TEXT SECTION:
The training and test longitudinal data format is given where data is stored as a list containing 3 dimensionals tensors such as [number of samples , number of visits , number of longitudinal feature in each vist].

The training and test demographic data format is given where data is stored as a list containing other lists such that each inner list represents demographic features for one sample.

The training and test label data format is given where data is stored as a list containing 3 dimensionals tensors such as [number of samples , number of visits , 1] where the third dimension can be 0 (MCI) or 1 (Dementia).

Both PPAD and PPAD-AE sample dataset folders contain the following pkl files:

longitudinal_data_train.pkl which represents longitudinal training data
label_train.pkl which represents labels of traing data
demographic_data_train.pkl which represents demographic training data
longitudinal_data_test.pkl which represents longitudinal test data
label_test.pkl which represents labels of test data
demographic_data_test.pkl which represents demographic test data

How to generate pkl files

Although sample pkl files are provided, pkl_files_preperation.ipynb can be used to generate pkl files from raw files with the following assumptions:

You have access to ADNI dataset https://adni.loni.usc.edu/, and you already downloaded ADNI_Merge.csv file.
You preprocessed ADNI_Merge.csv file (removing unnecessary columns, taking care of NAN and missing values, removing patients with single visit, and removing patients diagnoses as cognitively normal).
ADNI_Merge.csv is split into two files: longitudinal_data.csv and demographic_data.csv.
longitudinal_data.csv should have 'RID', 'VISCODEE', 'DX, and at least one longitudinal feature. In this file, each record represents one visit, so same RID can have multiple visits.
demographic_data.csv should have 'RID' and at least one demographic feature. In this file, each record represents demographic data for one patient.
All files (pkl_files_preperation.ipynb, longitudinal_data.csv, and demographic_data.csv) should in the same directory.
Open and run pkl_files_preperation.ipynb using Jupyter Notebook. You will be asked to determine the number of visits that you would like to use to train the model and the number of future visits that you would like to predict thier diagnosis.
For PPAD, the number of future visits that you would like to predict thier diagnosis is always 1.

Sample of longitudinal_data.csv and demographic_data.csv are provided in Raw data sample folder

After running the the code without any errors, following files will be generated:

longitudinal_data_train.pkl
label_train.pkl
demographic_data_train.pkl
longitudinal_data_test.pkl
label_test.pkl
demographic_data_test.pkl

Compitability

All codes are compatible with Tensorflow version 2.4.1, Keras version 2.4.3 and Python 3.8.5.

How to run PPAD

To run PPAD, you have to have the following files in the same directory:

PPAD.ipynb
longitudinal_data_train.pkl
label_train.pkl
demographic_data_train.pkl
longitudinal_data_test.pkl
label_test.pkl
demographic_data_test.pkl
hp_df.csv which represents values of hyperparameters that have been tuned

After you put all files in the same directory, open and run PPAD.ipynb using Jupyter Notebook. PPAD will be trained and tested five times and results will be generated as csv file with the following format (x_y_PPAD.csv) where x means the number of visits that have been used to train the model and y means the number of future visits for prediction.

To change values of hyperparameters, open hp_df.csv and change values. The values should be as following:

batch_size: integer
epoch: integer
dropout: float number
l2: float number
cell: one of these values [GRU, LSTM, biGRU, biLSTM]

How to run PPAD-AE

To runn PPAD-AE, you have to have the following files in the same directory:

PPAD-AE.ipynb
longitudinal_data_train.pkl
label_train.pkl
demographic_data_train.pkl
longitudinal_data_test.pkl
label_test.pkl
demographic_data_test.pkl
hp_df.csv which represents values of hyperparameters that have been tuned

After you put all files in the same directory, open and run PPAD-AE.ipynb using Jupyter Notebook. PPAD-AE will be trained and tested five times and results will be generated as csv file with the following format (x_y_PPAD-AE.csv) where x means the number of visits that have been used to train the model and y means the number of future visits for prediction.

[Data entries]
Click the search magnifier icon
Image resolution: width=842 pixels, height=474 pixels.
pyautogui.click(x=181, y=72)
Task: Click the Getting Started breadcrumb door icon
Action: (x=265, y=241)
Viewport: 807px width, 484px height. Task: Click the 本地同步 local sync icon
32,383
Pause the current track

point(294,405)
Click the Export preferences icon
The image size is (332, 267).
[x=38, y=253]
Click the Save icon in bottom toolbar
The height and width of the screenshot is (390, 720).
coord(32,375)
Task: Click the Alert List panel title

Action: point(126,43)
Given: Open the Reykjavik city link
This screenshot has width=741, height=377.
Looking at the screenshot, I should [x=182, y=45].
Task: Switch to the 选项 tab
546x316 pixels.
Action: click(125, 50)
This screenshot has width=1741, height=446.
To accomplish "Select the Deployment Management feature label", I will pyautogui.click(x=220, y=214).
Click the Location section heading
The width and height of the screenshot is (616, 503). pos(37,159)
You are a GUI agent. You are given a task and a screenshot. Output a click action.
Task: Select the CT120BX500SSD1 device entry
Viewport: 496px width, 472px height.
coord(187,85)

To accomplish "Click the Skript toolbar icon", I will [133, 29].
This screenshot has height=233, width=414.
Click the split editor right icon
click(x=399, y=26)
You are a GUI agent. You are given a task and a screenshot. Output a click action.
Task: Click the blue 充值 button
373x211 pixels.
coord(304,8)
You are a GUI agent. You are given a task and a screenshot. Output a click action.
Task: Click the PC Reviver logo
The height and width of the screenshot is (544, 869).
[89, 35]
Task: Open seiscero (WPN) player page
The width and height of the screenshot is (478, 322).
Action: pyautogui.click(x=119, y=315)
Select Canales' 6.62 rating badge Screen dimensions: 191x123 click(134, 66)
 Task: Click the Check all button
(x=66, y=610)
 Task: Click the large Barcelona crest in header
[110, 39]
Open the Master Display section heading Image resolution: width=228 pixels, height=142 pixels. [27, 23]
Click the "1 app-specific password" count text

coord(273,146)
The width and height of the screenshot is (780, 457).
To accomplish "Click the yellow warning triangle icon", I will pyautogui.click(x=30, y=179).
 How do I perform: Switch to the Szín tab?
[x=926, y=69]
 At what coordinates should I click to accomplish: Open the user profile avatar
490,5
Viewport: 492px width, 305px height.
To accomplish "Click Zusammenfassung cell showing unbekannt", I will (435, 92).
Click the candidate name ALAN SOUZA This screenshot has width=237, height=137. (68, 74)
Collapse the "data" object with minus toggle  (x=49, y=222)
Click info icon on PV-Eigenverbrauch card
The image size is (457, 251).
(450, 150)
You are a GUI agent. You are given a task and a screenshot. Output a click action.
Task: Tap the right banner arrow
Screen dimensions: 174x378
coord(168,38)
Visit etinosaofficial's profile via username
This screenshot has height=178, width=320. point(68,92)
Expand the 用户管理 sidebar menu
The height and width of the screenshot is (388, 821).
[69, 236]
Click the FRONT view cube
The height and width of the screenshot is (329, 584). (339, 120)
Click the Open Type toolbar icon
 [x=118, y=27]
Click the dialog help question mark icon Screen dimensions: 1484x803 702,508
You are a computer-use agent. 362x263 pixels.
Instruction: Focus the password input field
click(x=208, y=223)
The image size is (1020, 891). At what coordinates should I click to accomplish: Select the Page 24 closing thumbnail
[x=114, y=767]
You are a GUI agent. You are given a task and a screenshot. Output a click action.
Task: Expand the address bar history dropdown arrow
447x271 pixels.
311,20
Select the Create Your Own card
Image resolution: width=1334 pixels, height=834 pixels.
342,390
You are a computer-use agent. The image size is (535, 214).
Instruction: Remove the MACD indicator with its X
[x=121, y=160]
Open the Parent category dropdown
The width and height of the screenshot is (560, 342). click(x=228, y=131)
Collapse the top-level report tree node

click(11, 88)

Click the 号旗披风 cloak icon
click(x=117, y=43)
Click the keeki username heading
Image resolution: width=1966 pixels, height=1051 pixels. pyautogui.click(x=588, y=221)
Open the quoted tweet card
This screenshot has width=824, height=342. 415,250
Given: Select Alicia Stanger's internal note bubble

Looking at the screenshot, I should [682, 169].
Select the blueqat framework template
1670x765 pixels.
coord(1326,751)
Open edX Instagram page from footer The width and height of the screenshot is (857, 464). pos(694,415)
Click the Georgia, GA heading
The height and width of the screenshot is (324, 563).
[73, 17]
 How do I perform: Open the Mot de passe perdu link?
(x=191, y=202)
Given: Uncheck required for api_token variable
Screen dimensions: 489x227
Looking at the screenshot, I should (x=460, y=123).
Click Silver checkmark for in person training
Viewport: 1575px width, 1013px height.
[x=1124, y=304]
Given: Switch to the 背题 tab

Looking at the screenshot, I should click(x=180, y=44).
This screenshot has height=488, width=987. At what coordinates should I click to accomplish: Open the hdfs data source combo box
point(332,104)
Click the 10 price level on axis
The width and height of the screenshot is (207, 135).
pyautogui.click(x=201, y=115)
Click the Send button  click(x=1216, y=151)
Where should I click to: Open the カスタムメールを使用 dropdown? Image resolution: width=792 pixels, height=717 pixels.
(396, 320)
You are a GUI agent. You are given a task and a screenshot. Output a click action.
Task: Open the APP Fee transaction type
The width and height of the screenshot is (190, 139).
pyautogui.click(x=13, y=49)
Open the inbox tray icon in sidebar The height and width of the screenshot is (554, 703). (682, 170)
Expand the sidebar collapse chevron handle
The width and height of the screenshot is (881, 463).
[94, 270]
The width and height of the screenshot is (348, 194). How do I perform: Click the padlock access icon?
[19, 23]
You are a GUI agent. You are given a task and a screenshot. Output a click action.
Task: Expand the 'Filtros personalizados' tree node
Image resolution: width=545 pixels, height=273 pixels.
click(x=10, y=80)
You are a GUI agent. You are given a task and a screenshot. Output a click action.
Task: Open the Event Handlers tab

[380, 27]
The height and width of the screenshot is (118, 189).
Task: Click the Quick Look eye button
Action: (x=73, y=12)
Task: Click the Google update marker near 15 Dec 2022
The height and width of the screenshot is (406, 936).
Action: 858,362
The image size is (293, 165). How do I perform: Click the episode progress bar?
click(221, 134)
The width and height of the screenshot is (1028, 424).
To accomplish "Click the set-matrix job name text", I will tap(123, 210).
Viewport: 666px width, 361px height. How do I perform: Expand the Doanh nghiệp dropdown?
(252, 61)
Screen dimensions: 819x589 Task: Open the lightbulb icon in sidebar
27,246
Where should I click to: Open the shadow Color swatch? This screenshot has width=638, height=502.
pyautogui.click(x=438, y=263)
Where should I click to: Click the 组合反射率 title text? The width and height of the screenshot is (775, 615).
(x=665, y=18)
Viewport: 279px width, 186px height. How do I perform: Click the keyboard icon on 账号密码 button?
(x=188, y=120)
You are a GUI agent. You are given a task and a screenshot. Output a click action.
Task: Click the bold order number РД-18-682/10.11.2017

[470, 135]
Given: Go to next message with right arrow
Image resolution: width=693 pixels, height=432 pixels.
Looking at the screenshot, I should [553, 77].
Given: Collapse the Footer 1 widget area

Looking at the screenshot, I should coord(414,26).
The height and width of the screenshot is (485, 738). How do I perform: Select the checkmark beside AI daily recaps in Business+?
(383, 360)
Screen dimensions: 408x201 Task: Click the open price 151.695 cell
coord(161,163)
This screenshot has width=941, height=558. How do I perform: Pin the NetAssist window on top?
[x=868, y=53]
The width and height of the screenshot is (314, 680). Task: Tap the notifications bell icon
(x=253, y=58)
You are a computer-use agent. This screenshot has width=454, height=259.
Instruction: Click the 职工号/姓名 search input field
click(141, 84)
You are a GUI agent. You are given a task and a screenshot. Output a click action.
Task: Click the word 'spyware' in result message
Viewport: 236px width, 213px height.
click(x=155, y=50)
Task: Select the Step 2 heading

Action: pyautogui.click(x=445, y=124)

ASSIGNMENT: According to the PPAD instructions, what version of Python is all of the code compatible with?

REPLY TO THE EXERCISE: Python 3.8.5.